Recorded data:

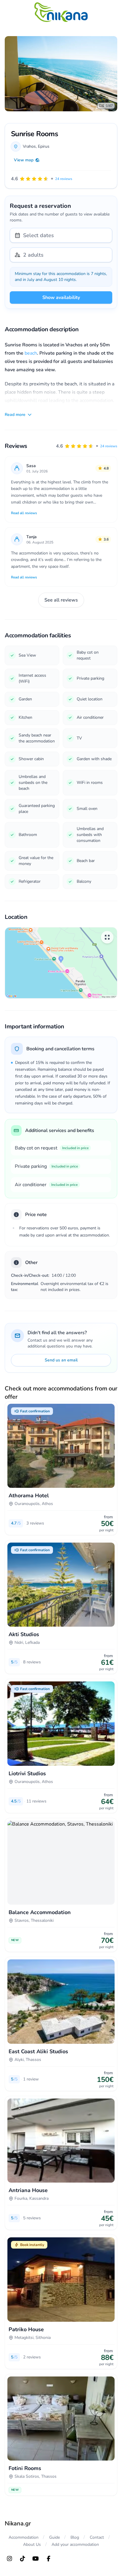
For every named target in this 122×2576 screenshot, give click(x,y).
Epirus (43, 146)
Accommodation (23, 2537)
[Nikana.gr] (61, 12)
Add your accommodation (75, 2544)
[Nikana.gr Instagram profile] (9, 2558)
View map (23, 160)
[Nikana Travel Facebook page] (48, 2558)
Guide (54, 2537)
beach (31, 353)
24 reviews (108, 446)
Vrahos (29, 146)
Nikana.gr (18, 2523)
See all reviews (61, 600)
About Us (32, 2544)
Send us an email (61, 1360)
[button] (86, 446)
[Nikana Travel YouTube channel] (35, 2558)
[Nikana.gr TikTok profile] (22, 2558)
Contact (97, 2537)
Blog (74, 2537)
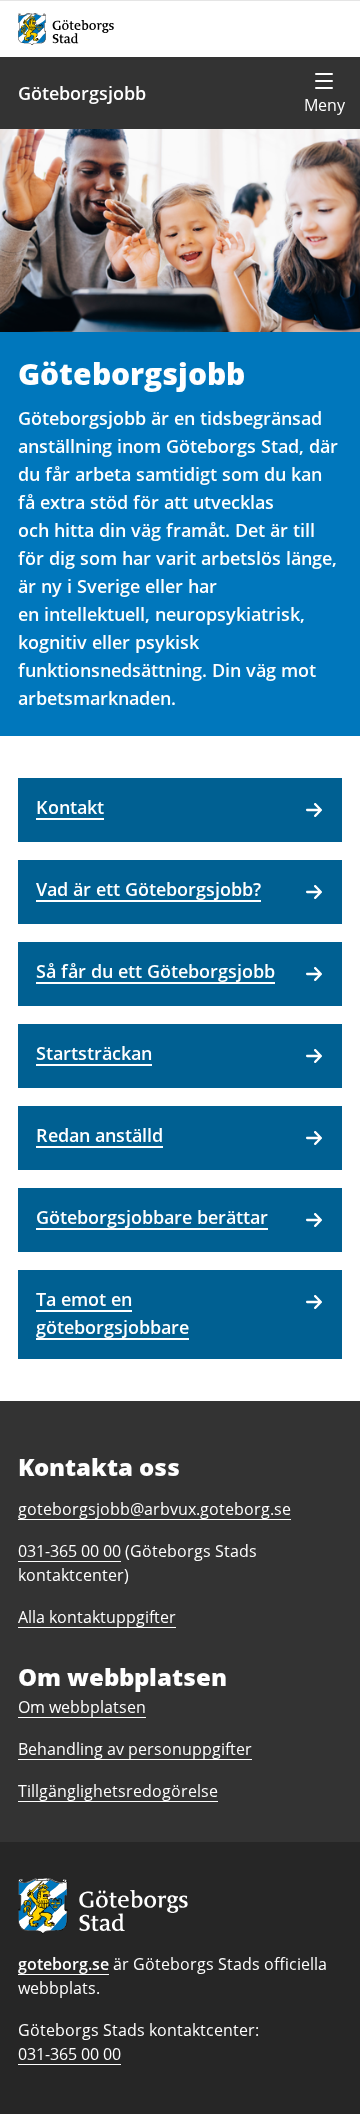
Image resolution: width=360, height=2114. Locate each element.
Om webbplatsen (82, 1707)
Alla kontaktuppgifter (97, 1617)
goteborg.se (63, 1964)
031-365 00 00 (69, 2054)
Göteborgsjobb (82, 93)
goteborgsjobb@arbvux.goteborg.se (154, 1509)
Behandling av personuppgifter (135, 1749)
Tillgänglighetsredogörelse (118, 1791)
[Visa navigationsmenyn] (324, 93)
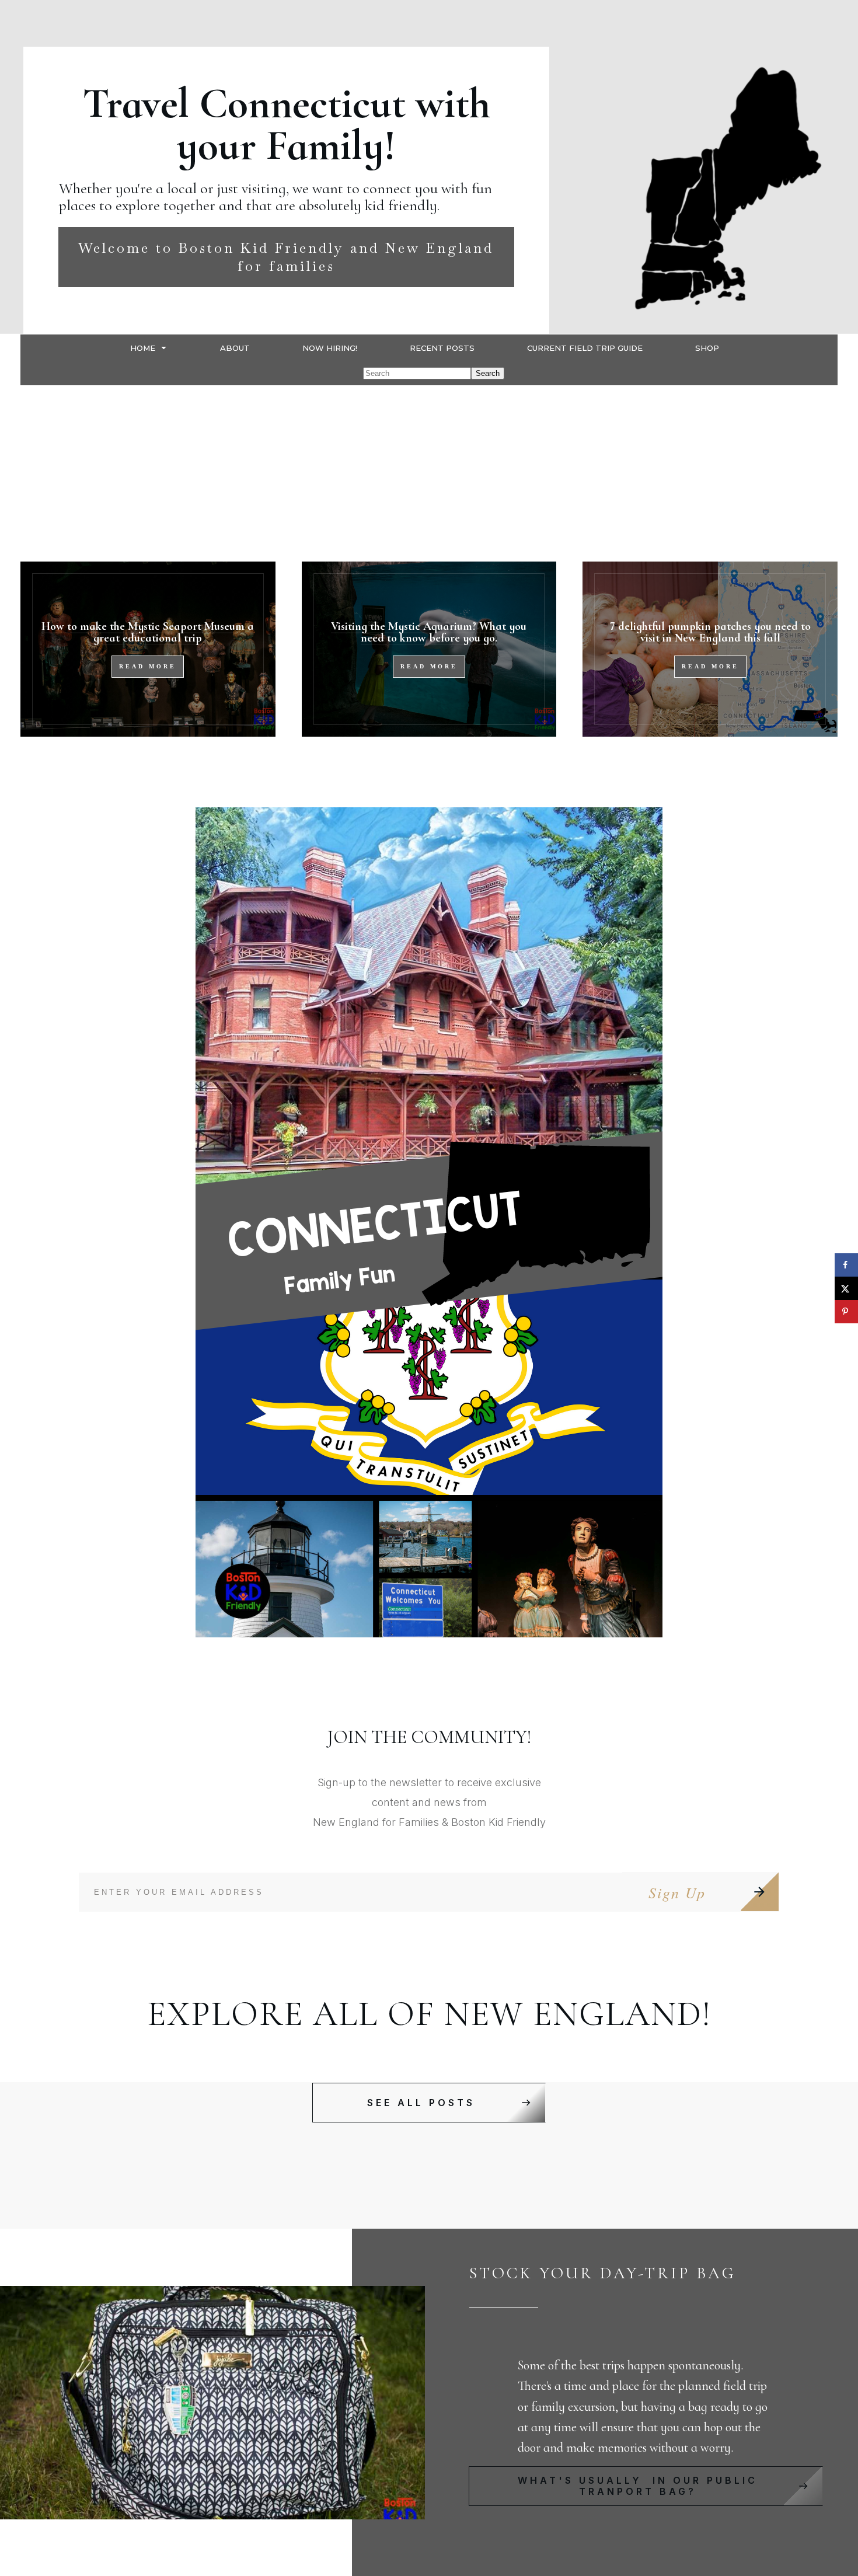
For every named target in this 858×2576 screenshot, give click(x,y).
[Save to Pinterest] (846, 1311)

Goal of the exercise:
Whatever lies between the first line of the data and the line holding "[Visa navigationsmenyn] (324, 93)", inclusive, should be repeated exactly, apart from the pictures.

Reply to the exercise:
For every named target in this 122×2576 screenshot, give click(x,y).
Epirus (43, 146)
Accommodation (23, 2537)
[Nikana.gr] (61, 12)
Add your accommodation (75, 2544)
[Nikana.gr Instagram profile] (9, 2558)
View map (23, 160)
[Nikana Travel Facebook page] (48, 2558)
Guide (54, 2537)
beach (31, 353)
24 reviews (108, 446)
Vrahos (29, 146)
Nikana.gr (18, 2523)
See all reviews (61, 600)
About Us (32, 2544)
Send us an email (61, 1360)
[button] (86, 446)
[Nikana Travel YouTube channel] (35, 2558)
[Nikana.gr TikTok profile] (22, 2558)
Contact (97, 2537)
Blog (74, 2537)
Image resolution: width=360, height=2114. Locate each element.
Om webbplatsen (82, 1707)
Alla kontaktuppgifter (97, 1617)
goteborg.se (63, 1964)
031-365 00 00 (69, 2054)
Göteborgsjobb (82, 93)
goteborgsjobb@arbvux.goteborg.se (154, 1509)
Behandling av personuppgifter (135, 1749)
Tillgänglighetsredogörelse (118, 1791)
[Visa navigationsmenyn] (324, 93)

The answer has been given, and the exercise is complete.